Wall Street responded to the forced bankruptcy of a 158-year-old investment leader and the self-initiated sale of a household name in the brokerage business with predictable pessimism - the Dow plunged big-time yesterday. But it's not as though the fates of Lehman Brothers and Merrill Lynch came as a surprise. Rather, their predicaments reinforced the latest fallout of the ongoing U.S. financial crisis: More institutions are likely to falter, and they can't all expect the federal government to come to their rescue.
That neither the U.S. Treasury nor the Federal Reserve was willing to put up taxpayer dollars to support the purchase of troubled Lehman Brothers by some Wall Street firms should provide a reality check for other problem-plagued financial institutions - look for ways to dig yourselves out of the hole.
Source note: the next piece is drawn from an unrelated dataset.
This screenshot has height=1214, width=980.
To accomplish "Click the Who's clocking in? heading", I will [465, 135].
That's basically what happened with Merrill Lynch, the nearly century-old firm with 60,000 employees that took the bull as its corporate symbol. Brought to their knees by the housing market crash and heavy investments in risky subprime mortgages, Merrill Lynch executives negotiated to sell the firm to behemoth Bank of America over the weekend after realizing it was their best option to protect the business from further decline.
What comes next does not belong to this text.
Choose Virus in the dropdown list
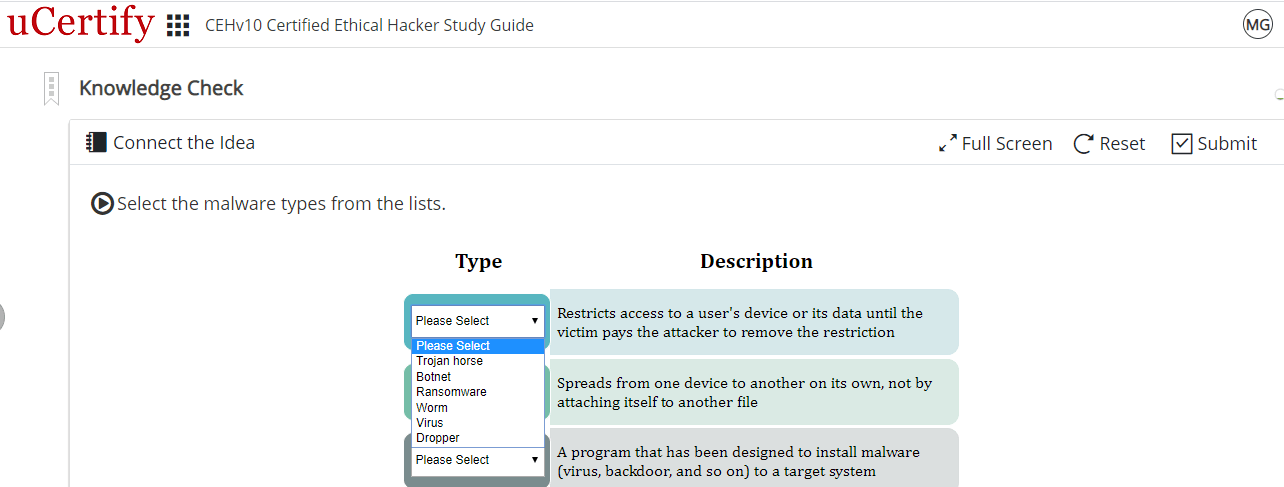This screenshot has width=1284, height=487. [x=430, y=423]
The sale enables Merrill Lynch, which has been forced to lay off 4,000 workers since last year because of its financial troubles, and which saw the value of its shares plummet, to keep operating. The deal gave Bank of America a bargain, even at $50 billion, and entre into the brokerage business to which it long had aspired.
After propping up the sale of investment firm Bear Stearns in March and assuming control of mortgage giants Freddie Mac and Fannie Mae, federal officials had committed U.S. taxpayers to providing billions to stave off a credit crisis and protect the housing market from tanking further. At some point, they were going to have to draw the line; the bailouts couldn't go on indefinitely.
This weekend, Treasury Secretary Henry M. Paulson Jr., New York Federal Reserve chief Timothy F. Geithner, Fed Chairman Ben S. Bernake and others made their stand and let Lehman Brothers fend for itself. Without the U.S. government backing the investment house, its attempts to sell off some of its assets fell apart. That federal officials were willing to take a calculated risk the markets could handle a Lehman Brothers failure should send a powerful message to other troubled Wall Street firms that the federal treasury isn't a bottomless pit.